Les autres ports « islandais » du nord de la Bretagne n'étaient pas en reste. Paimpol, pour sa part, en possédait près d'une centaine à la fin du XIX e siècle. L'armement morutier progressait sur la Manche, mais pas seulement en nombre. Contredisant les prévisions de l'explorateur malouin Jacques Cartier qui, en 1550, déclarait qu'on ne verrait jamais en Bretagne de navires de pêche jaugeant deux cents tonneaux, un siècle plus tard Saint-Malo possédait sept terre-neuviers dépassant ce tonnage et, peu de temps avant la Révolution, la moyenne des bateaux bretons armés pour la morue s'élevait à 190 tonneaux. La sécurité des équipages n'en était pas pour autant mieux assurée. A Terre-Neuve, le navire jetait l'ancre dans les hauts-fonds et les hommes se répartissaient par groupes de quatre dans les doris qui partaient à la recherche des bancs de poissons. Sur la mer formée, le danger était ici quasi permanent, tant pour les pêcheurs penchés sur leurs lignes que pour le voilier lui-même. Durant les quatre-vingt-trois années de la grande aventure paimpolaise en Islande, cent vingt goélettes ne revinrent jamais à leur port d'attache et l'on dénombra environ deux mille victimes.

 
     
 

Paimpol Goëlettes d'Islande, CPA collection LPM 1900

 
     
 

La foire aux matelots

 

Le recrutement des marins s'effectuait vers douze ou treize ans. À l'entrée de l'hiver, les patrons de morutiers faisaient le tour des auberges de campagne à la recherche de jeunes paysans désireux de quitter la terre dans l'espoir d'un avenir meilleur. Par ailleurs, se tenait, en décembre, au Vieux-Bourg, près de Saint-Malo une foire annuelle où, venant des localités voisines, se rassemblaient les candidats à l'embarquement. D'autres, enfin, reconnaissables à leurs béret et chemise de laine, venaient directement tenter leurs chances sur les quais de Saint-Servan et de Saint-Malo. L'accord se concluait généralement dans un cabaret voisin, devant une bolée de cidre ou un verre d'eau-de-vie, avec, en prime, un petit acompte en espèces sur le montant des pêches à venir. Plus le ciré, la couverture de laine et la paillasse. Toutefois, le contrat comportait aussi des désavantages qui, souvent, passaient inaperçus des futurs matelots ne sachant ni lire ni écrire.

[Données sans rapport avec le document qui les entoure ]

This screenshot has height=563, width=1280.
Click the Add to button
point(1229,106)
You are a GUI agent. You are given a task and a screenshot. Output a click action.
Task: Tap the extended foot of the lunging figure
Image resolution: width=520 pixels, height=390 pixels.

En cas de naufrage, par exemple, ils étaient tenus d'embarquer sur un autre bateau, sans compensation de salaire, les fortes têtes étant traduites en Justice.

 
     
 

Saint-Malo Retour du banc, CPA collection LPM 1900

 
     
 

Paimpol Goëlettes d'Islande, CPA collection LPM 1900

 
     
 

Ma Bretagne

Pierre Merel

 

L'épopée de la pêche à la morue en Islande et sur les bancs de Terre Neuve commence en 1852, elle va durer 80 ans et connaître son apogée en 1895.

 

A cette époque, 80 goélettes sont armées, et faire la fortune et la réputation de la Ville de Paimpol. Les deux dernières quitteront le port en 1935.

 

Les armateurs arment et recrutent à tout va leurs effectifs dans la campagne environnante.

 

Les maisons qu'ils construisent sur les quais sont les traces visibles aujourd'hui encore de leur prospérité.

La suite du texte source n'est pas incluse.